A number of basic widgets are provided but some of the more complex widgets like comboboxes, tables and trees are not yet implemented. Maybe if I have more time I will look into adding them, except for comboboxes which are just really hard to implement.
Why did you use ANSI C and not C99 or C++?
Personally I stay out of all "discussions" about C vs C++ since they are totally worthless and never brought anything good with it. The simple answer is I personally love C and have nothing against people using C++ exspecially the new iterations with C++11 and C++14. While this hopefully settles my view on C vs C++ there is still ANSI C vs C99. While for personal projects I only use C99 with all its niceties, libraries are a little bit different. Libraries are designed to reach the highest number of users possible which brings me to ANSI C which is the most portable version. In addition not all C compiler like the MSVC compiler fully support C99, which finalized my decision to use ANSI C.
Why do you typedef our own types instead of using the standard types
This Project uses ANSI C which does not have the header file <stdint.h>
and therefore does not provide the fixed sized types that I need. Therefore
I defined my own types which need to be set to the correct size for each
plaform.
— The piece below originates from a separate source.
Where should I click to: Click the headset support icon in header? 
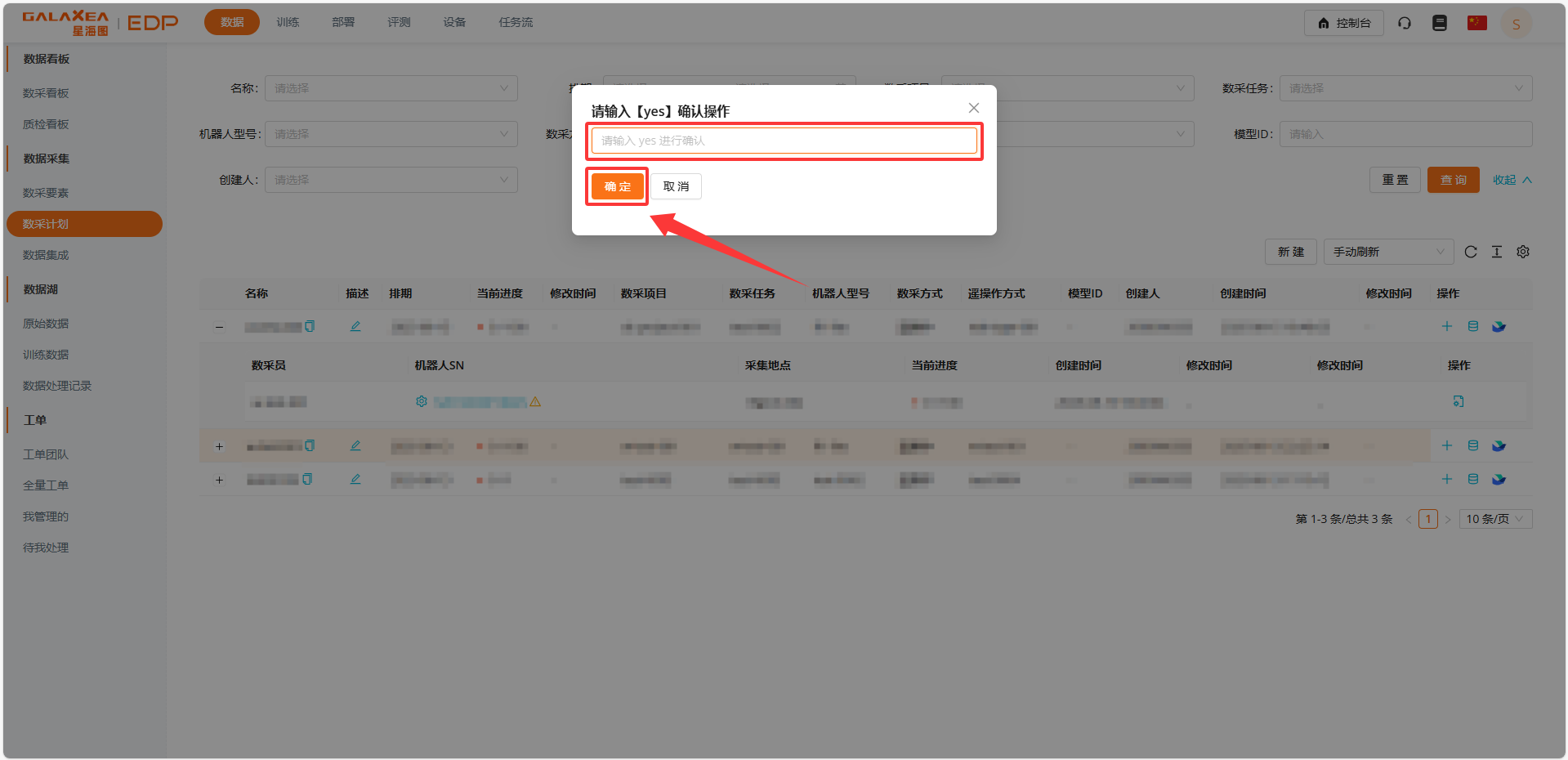(1405, 23)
But if your development environment provides the header file you can define
GUI_USE_FIXED_SIZE_TYPES
to directly use the correct types.
References
- Tutorial from Jari Komppa about imgui libraries
- Johannes 'johno' Norneby's article
- Casey Muratori's original introduction to imgui's
- Casey Muratori's imgui Panel design 1/2
- Casey Muratori's imgui Panel design 2/2
- ImGui: The inspiration for this project
License
(The MIT License)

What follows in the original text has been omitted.